The eggs just didn't seemed like they were progressing like they should for it to be 22 days into incubation.

Are you basing that on chicken development? Ducks are way slower - I had some hatch that I was sure were duds and hadn't internally pipped when they should and then all of a sudden I had 3 ducklings.

Hopefully the duckling is just hiding in the center of those arteries and doing just what it should.
1 day ago
OK, first off, are these a Pekin variety duck (Khaki, Indian Runner etc etc.)? If yes, they tend to hatch at 28 days.
The reason ducks/you turn eggs is to stop the duckling from sticking to the membrane. There is some risk that harm came from the short period with the turner off, but there's really no way to tell until you see duckling movement further along.
At this point all you can do is watch and wait.

If they're Muscovy ducklings, they take even longer - 35 days. I've got a mom who insisted on going broody a few days ago and we've had freezing temps this week. She looks like a Princess on a bed of fluff and happy as a can be, but it could be fun if she hatches and it snows!

We can't always control outcomes - try to be patient and plan for the best. Even if you've lost some, it doesn't mean you've lost them all. Keep us posted!
1 day ago
John F Dean wrote:

This person also shared that friends had recently died in a motorcycle wreck.

This is a tough one. As people age, reflexes tend to slow and strength tends to be lost (there are exceptions as always). If a wreck could have been avoided but wasn't due to losses, does that mean the person made the wrong decision? Or does that mean that they died doing something they loved, just as younger people sometimes die in accidents? Do we stop because of that risk, or do we accept fate? Let's just say that a line that seems very fuzzy when a decision is being made, may seem far more distinct in hindsight!
My dad died in 5 days from an undiagnosed condition when he was just 66 years old - he'd been playing badminton and tennis the week before he got sick.

§ AVAILABLE DATA:
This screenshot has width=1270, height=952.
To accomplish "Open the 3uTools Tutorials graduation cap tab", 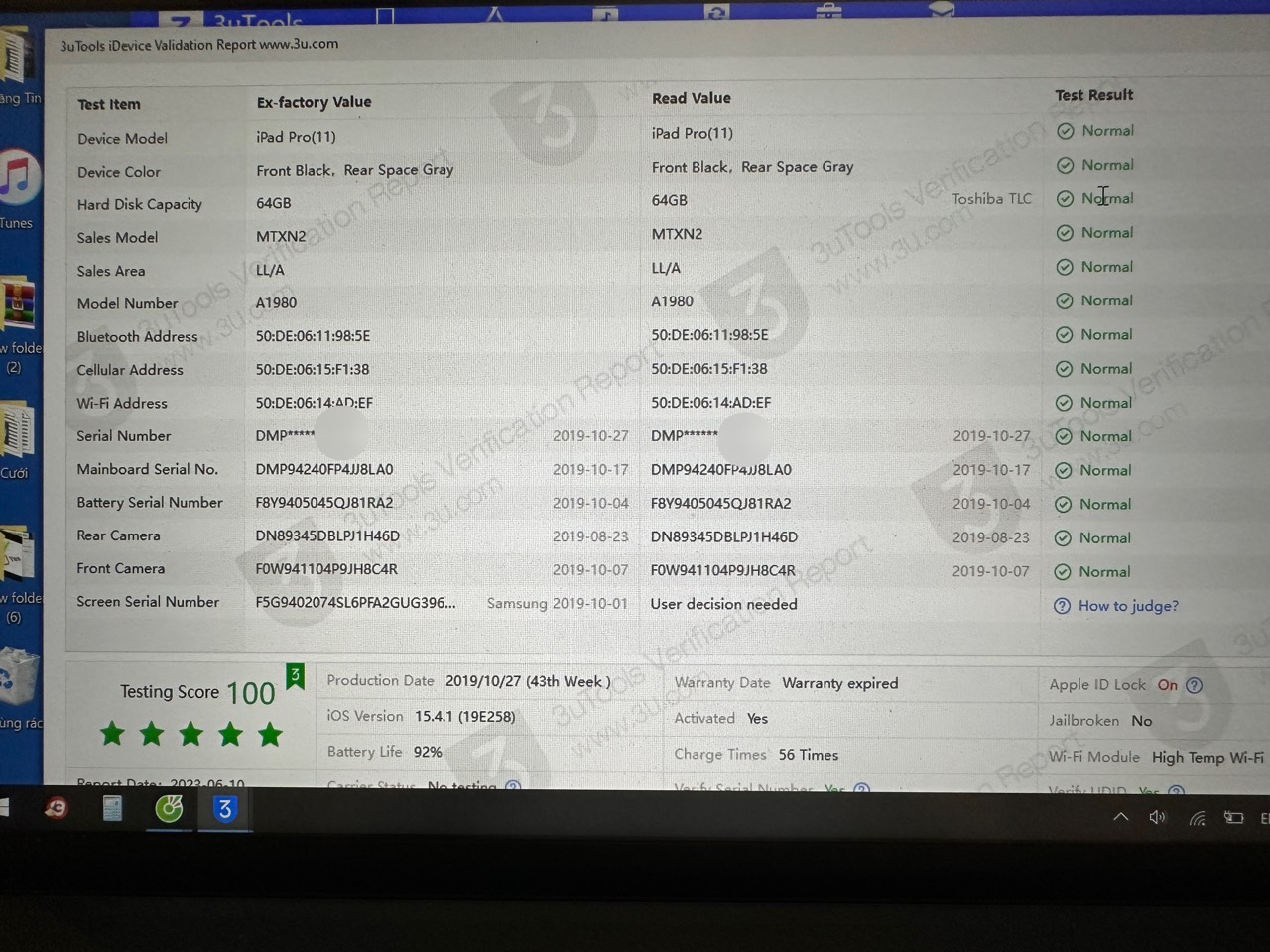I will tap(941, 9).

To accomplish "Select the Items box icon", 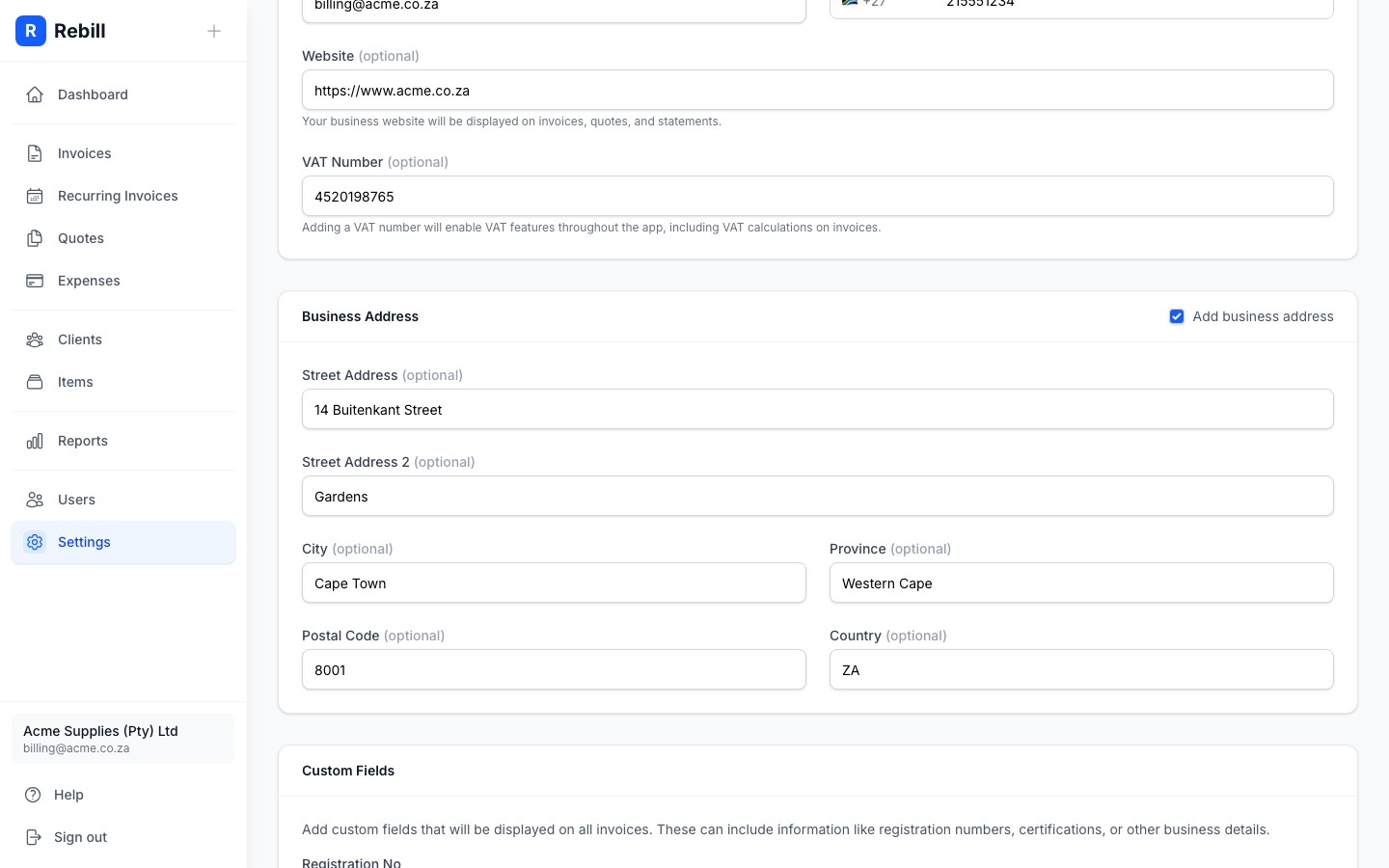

§ WORK INSTRUCTION 1:
Answer these from the forum excerpt:
(a) Why are duck eggs turned?
(b) How many days do Muscovy ducklings take to hatch?
(c) How old was the writer's dad when he died?
§ WORK INSTRUCTION 2: Could you resume the forum excerpt right after its final sentence?
The lines have no connection to the forum excerpt.

§ ANSWER AREA 1:
(a) To stop the duckling from sticking to the membrane.
(b) 35 days.
(c) 66 years old.

§ ANSWER AREA 2:
My mom died over 15 years from dementia when she was 90, looking quite unhappy for much of that time. Who got the better deal?

I do consider it wrong when a person's action/decision or lack there of, puts innocent people at risk. But people who stay healthy by staying active and make reasonable choices about giving up rock-climbing in favor of lawn bowling, are wonderful to see and have participating in the community!

for now I’m more concerned about my broody Muscovy as she hardly moves and refuses to get up in fear of loosing another egg.

I hear you!

Not sure if new egg is fertile have to candle within the week

I've had a little practice with that this year, and I suggest you not even try to candle it for 7 days. The more you disturb the egg the greater the chance of a bad outcome, but I often find that Muscovy eggs, being so long to hatch, just don't show anything until 7 days.
2 days ago

Carla Burke wrote:

Jay Angler wrote:A suspect anytime between Miss Broody's original due date and the new egg's due date should be fine. Is the new egg fertile? If you're getting extra ducklings, having them match that duckling's due date would make sense to me.



That's what we tried to do, too. It can take some careful planning, if you're ordering online, lol.

Yes, and then she'll break brood and you end up with bathtub or kitchen floor ducklings - been there, done that - it's *essential* to plan for the possibility!

You have to try *really* hard not to have the ducklings imprint on the "human" which is why I suggested a minimum of 5. With 5 they think they're like each other, but only 1 or 2 and your risk is greater of ending up with "pets", not farm animals. Human imprinted animals can seem like "fun" until they try humping your leg because they think you're a desirable mate.